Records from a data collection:
--- START ---
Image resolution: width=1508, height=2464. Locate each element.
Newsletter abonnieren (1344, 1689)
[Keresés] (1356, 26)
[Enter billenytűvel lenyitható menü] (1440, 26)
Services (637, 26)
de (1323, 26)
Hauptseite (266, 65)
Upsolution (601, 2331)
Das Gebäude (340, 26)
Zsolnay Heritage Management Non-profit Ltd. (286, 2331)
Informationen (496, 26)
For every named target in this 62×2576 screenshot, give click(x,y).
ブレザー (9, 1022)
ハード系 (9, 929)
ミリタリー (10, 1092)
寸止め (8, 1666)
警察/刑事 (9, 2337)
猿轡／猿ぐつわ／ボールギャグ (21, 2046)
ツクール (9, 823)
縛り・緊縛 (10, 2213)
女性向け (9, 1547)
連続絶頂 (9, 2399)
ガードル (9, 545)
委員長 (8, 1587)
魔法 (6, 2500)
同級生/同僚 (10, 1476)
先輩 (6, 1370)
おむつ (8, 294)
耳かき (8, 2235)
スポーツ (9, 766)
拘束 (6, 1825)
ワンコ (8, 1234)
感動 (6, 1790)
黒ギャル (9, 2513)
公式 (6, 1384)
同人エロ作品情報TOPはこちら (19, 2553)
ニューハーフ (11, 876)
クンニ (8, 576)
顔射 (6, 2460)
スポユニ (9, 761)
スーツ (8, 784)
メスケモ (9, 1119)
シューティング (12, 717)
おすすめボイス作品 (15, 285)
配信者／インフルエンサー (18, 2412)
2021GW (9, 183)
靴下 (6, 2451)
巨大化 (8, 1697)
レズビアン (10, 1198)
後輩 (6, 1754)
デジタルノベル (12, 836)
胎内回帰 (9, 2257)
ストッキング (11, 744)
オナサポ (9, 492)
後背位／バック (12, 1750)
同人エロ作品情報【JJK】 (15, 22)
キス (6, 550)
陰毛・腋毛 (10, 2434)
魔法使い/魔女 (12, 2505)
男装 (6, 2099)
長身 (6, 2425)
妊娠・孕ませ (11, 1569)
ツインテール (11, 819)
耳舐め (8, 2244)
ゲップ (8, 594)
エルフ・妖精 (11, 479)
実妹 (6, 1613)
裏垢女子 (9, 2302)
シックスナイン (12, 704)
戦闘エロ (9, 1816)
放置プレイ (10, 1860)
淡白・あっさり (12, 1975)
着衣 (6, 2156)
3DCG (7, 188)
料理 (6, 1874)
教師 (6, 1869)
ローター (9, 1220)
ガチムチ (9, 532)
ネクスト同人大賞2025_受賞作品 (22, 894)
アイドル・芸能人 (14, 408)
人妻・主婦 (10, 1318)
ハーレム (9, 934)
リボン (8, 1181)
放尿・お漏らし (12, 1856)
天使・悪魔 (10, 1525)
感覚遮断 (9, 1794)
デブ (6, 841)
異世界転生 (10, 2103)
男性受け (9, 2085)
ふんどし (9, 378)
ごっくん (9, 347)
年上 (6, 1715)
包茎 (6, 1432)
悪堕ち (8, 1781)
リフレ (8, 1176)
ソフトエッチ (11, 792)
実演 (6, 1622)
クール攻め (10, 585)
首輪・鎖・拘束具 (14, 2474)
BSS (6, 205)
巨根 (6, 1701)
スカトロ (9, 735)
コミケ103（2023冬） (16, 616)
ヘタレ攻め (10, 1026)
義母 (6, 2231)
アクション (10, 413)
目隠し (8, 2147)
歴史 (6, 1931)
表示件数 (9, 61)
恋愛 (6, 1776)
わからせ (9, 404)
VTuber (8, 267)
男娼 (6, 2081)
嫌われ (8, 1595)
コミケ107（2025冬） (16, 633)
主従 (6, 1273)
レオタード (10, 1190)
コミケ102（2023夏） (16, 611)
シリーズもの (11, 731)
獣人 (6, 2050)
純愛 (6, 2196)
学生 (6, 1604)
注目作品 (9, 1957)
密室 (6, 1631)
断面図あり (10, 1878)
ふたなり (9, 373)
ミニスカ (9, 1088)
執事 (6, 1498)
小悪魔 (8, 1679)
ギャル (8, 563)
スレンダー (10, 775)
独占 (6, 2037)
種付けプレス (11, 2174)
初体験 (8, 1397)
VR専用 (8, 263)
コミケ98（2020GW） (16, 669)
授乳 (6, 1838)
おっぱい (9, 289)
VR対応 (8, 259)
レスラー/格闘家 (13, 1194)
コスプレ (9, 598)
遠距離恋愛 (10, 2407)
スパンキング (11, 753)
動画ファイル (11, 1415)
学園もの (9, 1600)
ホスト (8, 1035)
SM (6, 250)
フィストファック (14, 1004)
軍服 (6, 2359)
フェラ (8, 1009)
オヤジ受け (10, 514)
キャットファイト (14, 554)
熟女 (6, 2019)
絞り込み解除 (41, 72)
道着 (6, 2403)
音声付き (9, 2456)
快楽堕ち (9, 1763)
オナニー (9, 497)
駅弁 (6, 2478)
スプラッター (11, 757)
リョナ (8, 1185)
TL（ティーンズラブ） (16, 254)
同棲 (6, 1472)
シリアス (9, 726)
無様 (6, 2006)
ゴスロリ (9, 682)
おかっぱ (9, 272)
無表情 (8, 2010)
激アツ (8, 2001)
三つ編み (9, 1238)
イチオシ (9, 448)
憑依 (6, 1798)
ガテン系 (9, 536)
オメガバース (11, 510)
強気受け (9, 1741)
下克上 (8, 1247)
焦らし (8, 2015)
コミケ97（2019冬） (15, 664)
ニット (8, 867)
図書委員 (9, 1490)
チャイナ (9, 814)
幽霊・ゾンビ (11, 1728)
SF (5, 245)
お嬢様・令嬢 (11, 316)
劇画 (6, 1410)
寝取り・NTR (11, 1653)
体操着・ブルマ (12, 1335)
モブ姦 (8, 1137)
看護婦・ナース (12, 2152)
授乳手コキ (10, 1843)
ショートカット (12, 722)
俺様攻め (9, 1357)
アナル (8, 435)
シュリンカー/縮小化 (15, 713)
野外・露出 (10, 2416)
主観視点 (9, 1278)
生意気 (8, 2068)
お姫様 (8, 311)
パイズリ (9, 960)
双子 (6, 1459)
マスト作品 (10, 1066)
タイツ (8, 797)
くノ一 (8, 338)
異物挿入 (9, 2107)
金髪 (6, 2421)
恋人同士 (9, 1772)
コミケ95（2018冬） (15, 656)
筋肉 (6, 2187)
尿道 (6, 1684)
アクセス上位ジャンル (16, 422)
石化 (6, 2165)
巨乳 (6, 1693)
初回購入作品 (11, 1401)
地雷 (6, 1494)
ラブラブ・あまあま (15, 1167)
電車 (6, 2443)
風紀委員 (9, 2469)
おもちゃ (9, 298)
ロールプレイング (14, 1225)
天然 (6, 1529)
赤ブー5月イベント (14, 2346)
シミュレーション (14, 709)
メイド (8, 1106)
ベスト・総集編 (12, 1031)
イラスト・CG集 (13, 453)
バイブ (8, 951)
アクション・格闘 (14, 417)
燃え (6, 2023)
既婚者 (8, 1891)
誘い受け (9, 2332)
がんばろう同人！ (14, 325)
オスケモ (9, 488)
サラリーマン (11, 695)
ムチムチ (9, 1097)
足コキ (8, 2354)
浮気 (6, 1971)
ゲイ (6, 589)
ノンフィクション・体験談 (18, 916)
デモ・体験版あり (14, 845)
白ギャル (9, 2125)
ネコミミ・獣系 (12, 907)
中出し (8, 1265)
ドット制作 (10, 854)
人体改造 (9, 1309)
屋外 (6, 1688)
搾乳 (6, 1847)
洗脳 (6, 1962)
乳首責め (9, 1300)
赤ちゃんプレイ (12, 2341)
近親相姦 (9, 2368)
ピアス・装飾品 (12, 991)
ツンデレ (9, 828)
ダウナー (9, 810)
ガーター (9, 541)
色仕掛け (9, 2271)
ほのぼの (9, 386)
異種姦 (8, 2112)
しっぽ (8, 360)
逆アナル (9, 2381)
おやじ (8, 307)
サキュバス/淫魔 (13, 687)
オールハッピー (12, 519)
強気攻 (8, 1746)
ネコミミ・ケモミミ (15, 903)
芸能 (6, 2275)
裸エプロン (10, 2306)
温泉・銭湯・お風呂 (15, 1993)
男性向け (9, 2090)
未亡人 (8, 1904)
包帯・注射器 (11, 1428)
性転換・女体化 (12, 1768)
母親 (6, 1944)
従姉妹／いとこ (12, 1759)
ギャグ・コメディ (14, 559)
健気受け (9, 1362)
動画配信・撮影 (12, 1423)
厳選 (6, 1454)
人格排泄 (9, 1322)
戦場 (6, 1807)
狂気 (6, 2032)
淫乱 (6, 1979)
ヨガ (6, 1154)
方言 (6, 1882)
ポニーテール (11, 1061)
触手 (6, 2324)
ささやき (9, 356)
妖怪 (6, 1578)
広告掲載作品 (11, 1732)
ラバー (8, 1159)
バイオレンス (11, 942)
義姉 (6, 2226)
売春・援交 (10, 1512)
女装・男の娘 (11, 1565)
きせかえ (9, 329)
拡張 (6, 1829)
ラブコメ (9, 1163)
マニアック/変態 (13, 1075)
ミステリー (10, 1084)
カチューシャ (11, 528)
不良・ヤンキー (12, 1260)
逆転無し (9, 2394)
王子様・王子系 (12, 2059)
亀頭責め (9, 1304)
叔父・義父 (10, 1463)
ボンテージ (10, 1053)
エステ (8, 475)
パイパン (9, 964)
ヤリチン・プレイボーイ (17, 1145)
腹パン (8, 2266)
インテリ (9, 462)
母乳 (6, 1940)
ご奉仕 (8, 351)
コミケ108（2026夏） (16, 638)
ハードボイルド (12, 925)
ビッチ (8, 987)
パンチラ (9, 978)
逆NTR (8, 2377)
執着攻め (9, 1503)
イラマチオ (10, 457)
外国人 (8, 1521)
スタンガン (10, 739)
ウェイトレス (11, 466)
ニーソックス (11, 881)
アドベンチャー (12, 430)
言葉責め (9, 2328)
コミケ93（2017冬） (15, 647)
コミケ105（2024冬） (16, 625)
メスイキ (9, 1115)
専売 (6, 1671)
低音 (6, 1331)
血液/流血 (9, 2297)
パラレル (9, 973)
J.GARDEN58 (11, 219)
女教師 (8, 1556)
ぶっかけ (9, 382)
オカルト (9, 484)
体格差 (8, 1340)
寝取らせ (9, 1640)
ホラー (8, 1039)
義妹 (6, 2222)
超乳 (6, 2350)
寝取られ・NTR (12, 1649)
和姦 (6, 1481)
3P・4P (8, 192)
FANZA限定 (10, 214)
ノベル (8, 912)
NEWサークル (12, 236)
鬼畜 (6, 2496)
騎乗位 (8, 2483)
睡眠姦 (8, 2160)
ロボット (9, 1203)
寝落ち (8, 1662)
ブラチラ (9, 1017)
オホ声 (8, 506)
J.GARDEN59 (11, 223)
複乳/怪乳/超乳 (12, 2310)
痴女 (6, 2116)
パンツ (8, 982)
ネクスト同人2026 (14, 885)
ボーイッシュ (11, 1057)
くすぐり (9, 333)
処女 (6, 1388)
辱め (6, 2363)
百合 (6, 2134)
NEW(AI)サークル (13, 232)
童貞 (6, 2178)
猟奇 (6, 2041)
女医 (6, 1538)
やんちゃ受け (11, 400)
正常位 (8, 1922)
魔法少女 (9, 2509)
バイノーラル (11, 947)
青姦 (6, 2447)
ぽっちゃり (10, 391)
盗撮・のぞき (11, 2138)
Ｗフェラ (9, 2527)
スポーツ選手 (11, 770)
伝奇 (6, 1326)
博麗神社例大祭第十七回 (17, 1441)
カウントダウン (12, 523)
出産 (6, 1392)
--- END ---
YOUR OBJECTIVE: Repeat only the stretch of lines that begins at the line containing "猟奇 (6, 2041)" and ends at the last line above, both included.

PROBLEM SOLUTION:
猟奇 (6, 2041)
女医 (6, 1538)
やんちゃ受け (11, 400)
正常位 (8, 1922)
魔法少女 (9, 2509)
バイノーラル (11, 947)
青姦 (6, 2447)
ぽっちゃり (10, 391)
盗撮・のぞき (11, 2138)
Ｗフェラ (9, 2527)
スポーツ選手 (11, 770)
伝奇 (6, 1326)
博麗神社例大祭第十七回 (17, 1441)
カウントダウン (12, 523)
出産 (6, 1392)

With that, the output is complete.